Extract to read |
-- begin --
[antlr-interest] Problem when parsing numerics

Thomas Woelfle thomas.woelfle at interactive-objects.com
Wed Feb 18 06:43:36 PST 2009


Hi Indhu,

thanks for your reply. You are right. The lexer tries to find the 
longest valid next token. But given my sample grammer and the sample 
input '1.' the first valid token is '1' which is a NUMERIC and then the 
next token is '.'. It is correct that the NUMERIC rule cannot match '1.' 
since that is not a valid NUMERIC token. What it should match is '1' 
which is a valid NUMERIC token.

What I don't understand is why the lexer assumes that if there is a '.' 
after some DIGITs it has to be a NUMERIC.

foo     :     NUMERIC '.';

NUMERIC :    '0'..'9'+ ('.' '0'..'9'+)?;


The NUMERIC rules defines that after the initial DIGITS there may be a 
'.' followed by at least one DIGIT. Therefore the lexer prediction that 
a NUMERIC is the next token if a '.' has been recognized after some 
DIGITS isn't correct, isn't it?

Any ideas?

Regards,
Thomas



>
> Looks like I'm in half sleep today :-) Previous explanation (that the 
> problem is in the lexer) is infact correct.
-- end --
Raw data |
-- begin --
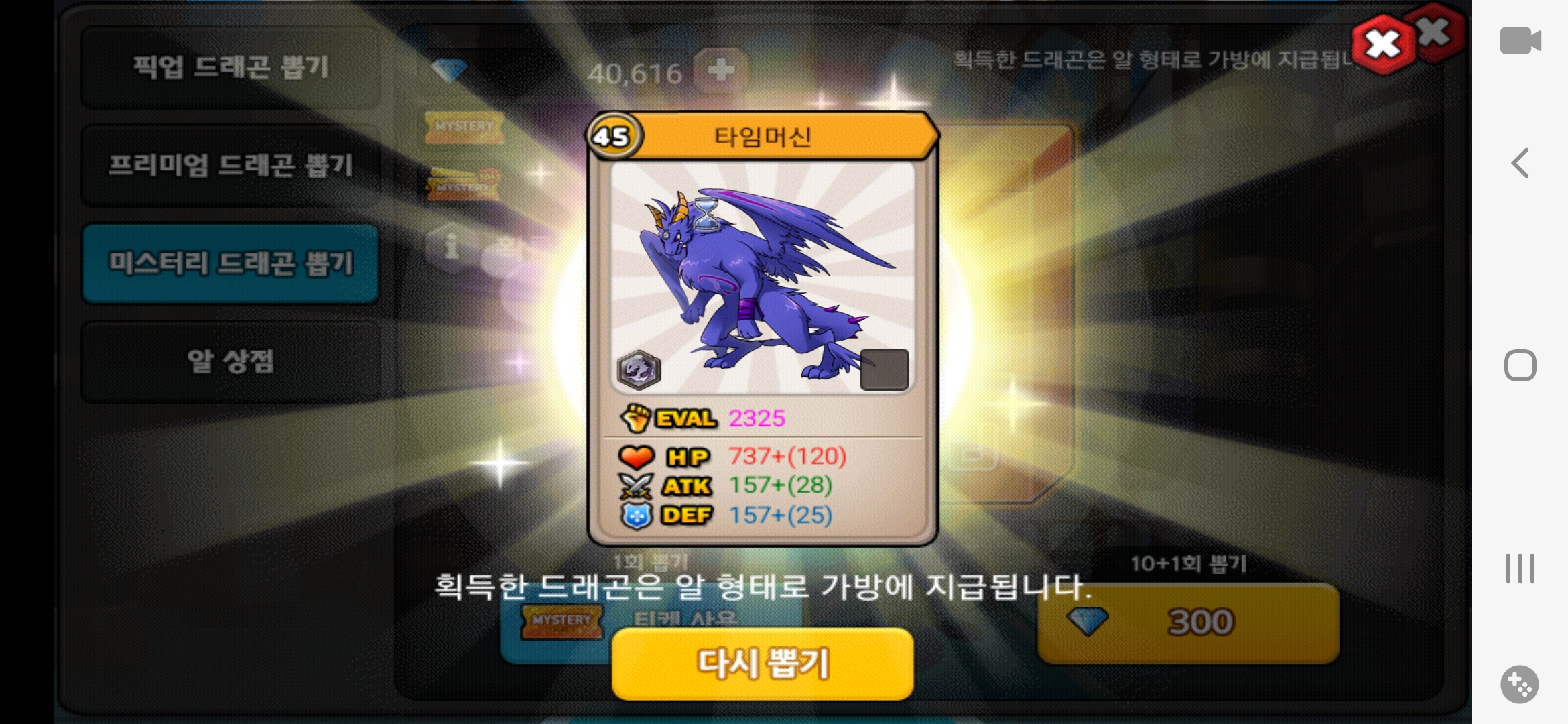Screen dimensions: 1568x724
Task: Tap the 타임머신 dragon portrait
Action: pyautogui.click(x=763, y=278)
-- end --
Aim | Reproduce the part of the post about parsing numerics from "thanks for your" to "is a valid NUMERIC token.".

Solution to the problem |
thanks for your reply. You are right. The lexer tries to find the 
longest valid next token. But given my sample grammer and the sample 
input '1.' the first valid token is '1' which is a NUMERIC and then the 
next token is '.'. It is correct that the NUMERIC rule cannot match '1.' 
since that is not a valid NUMERIC token. What it should match is '1' 
which is a valid NUMERIC token.